Description of the task | Give the data again exactly, stopping after the "This screenshot has height=746, width=913." line.
▼▼▼
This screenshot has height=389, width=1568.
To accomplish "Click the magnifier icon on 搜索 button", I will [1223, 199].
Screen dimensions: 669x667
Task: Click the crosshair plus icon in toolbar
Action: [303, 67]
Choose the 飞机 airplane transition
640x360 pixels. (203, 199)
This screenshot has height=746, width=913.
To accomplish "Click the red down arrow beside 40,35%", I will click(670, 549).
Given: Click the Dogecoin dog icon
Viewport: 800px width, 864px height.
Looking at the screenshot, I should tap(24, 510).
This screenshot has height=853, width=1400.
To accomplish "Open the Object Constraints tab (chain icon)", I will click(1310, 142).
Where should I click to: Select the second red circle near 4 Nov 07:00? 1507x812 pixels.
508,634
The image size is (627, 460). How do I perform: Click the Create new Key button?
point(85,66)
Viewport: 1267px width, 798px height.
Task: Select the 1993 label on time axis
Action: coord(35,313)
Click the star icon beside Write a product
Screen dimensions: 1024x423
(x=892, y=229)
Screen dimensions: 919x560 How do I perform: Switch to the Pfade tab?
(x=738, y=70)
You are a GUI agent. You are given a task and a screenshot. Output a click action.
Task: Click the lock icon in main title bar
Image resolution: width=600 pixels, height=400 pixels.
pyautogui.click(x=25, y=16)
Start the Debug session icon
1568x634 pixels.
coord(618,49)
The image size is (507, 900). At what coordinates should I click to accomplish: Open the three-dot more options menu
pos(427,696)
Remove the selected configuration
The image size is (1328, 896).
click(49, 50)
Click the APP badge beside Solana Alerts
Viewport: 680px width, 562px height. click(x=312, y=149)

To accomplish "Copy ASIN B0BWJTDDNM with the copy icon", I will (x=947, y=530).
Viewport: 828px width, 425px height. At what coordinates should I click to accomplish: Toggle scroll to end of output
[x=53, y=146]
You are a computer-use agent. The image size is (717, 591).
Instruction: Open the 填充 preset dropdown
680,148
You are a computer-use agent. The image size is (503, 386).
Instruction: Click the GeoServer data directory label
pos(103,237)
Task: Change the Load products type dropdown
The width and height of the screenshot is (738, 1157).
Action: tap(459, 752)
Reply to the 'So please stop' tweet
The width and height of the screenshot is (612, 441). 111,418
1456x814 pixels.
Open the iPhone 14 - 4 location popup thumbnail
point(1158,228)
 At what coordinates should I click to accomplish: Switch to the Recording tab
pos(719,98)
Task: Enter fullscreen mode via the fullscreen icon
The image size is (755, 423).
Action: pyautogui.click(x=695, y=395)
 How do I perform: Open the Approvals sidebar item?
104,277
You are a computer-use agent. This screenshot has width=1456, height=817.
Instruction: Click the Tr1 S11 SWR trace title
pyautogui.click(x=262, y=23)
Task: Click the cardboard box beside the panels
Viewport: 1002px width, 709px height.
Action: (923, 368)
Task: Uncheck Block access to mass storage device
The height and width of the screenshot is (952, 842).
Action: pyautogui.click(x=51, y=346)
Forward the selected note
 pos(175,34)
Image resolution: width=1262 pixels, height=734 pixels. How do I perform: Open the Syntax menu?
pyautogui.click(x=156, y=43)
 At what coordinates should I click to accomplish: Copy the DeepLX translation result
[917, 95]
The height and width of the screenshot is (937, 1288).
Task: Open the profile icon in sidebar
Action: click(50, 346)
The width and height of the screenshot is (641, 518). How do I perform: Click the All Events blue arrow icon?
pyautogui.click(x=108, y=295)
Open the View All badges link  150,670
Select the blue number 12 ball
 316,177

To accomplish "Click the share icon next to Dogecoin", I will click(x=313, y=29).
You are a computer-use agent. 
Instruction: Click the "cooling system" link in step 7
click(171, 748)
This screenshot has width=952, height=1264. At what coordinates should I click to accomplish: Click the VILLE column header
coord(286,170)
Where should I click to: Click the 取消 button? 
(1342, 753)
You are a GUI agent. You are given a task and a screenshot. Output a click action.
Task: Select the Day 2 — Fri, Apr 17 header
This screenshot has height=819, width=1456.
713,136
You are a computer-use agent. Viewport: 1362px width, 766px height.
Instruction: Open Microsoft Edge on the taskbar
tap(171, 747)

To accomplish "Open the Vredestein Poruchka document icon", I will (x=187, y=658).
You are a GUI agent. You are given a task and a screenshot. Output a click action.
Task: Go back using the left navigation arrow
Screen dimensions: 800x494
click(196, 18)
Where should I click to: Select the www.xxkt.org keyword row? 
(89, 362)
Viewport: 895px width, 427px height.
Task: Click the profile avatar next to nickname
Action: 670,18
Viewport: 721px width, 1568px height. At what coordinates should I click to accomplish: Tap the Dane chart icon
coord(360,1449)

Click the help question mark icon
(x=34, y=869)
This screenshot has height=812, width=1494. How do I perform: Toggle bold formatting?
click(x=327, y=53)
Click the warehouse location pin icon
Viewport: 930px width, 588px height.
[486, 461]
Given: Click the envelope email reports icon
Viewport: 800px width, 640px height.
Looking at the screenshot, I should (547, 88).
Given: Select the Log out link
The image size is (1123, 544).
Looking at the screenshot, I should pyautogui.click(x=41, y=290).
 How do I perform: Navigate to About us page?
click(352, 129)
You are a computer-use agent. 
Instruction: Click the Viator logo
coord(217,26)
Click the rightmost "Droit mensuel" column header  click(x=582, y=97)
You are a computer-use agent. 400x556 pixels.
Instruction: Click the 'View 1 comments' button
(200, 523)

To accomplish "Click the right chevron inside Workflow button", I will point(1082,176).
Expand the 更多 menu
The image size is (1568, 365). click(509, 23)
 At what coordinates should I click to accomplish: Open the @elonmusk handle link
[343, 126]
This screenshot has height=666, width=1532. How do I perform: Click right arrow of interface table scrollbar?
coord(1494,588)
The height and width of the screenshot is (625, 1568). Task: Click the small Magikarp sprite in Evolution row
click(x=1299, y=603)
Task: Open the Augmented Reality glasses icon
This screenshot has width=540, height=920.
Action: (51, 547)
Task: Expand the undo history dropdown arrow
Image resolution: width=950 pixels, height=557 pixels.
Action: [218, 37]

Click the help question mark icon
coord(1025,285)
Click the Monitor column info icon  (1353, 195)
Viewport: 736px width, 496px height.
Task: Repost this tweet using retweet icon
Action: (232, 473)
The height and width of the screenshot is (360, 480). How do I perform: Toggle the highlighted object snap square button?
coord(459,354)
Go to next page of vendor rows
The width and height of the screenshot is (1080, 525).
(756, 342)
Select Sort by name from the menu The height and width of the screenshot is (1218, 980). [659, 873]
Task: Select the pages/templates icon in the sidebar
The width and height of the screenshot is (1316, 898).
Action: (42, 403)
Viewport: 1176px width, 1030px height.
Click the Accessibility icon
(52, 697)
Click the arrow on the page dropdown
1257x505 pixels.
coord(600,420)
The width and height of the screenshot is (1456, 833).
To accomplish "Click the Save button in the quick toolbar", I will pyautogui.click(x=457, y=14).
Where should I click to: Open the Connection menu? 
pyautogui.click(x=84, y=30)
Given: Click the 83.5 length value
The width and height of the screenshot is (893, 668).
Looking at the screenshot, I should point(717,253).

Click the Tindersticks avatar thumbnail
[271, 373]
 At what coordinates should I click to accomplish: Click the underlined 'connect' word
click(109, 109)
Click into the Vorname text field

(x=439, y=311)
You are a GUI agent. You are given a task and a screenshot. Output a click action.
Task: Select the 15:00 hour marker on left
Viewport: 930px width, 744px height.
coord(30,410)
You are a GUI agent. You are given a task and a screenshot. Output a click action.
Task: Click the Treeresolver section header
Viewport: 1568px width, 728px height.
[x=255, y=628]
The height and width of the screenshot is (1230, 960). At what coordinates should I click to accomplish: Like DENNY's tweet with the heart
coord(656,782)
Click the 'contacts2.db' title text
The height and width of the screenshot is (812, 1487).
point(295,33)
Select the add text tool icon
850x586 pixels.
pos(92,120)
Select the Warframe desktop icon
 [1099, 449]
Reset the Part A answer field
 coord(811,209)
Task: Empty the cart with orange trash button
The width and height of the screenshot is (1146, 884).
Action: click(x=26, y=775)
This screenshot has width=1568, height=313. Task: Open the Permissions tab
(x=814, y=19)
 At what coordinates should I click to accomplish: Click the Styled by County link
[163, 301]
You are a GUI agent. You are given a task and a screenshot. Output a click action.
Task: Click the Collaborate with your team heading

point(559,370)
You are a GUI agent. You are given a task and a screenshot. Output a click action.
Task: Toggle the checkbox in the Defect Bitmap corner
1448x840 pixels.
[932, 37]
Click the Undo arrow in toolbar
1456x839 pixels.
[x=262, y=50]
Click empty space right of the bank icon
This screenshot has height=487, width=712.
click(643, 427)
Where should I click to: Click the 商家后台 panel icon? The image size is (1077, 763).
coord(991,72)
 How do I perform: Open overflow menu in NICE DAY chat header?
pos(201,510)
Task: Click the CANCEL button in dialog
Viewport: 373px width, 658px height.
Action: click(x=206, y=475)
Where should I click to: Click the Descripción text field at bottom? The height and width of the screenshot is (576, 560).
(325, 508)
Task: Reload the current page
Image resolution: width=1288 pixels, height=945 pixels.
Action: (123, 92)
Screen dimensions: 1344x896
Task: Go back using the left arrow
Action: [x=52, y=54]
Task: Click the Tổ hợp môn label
▲▲▲
Response to this task |
This screenshot has height=389, width=1568.
To accomplish "Click the magnifier icon on 搜索 button", I will [1223, 199].
Screen dimensions: 669x667
Task: Click the crosshair plus icon in toolbar
Action: [303, 67]
Choose the 飞机 airplane transition
640x360 pixels. (203, 199)
This screenshot has height=746, width=913.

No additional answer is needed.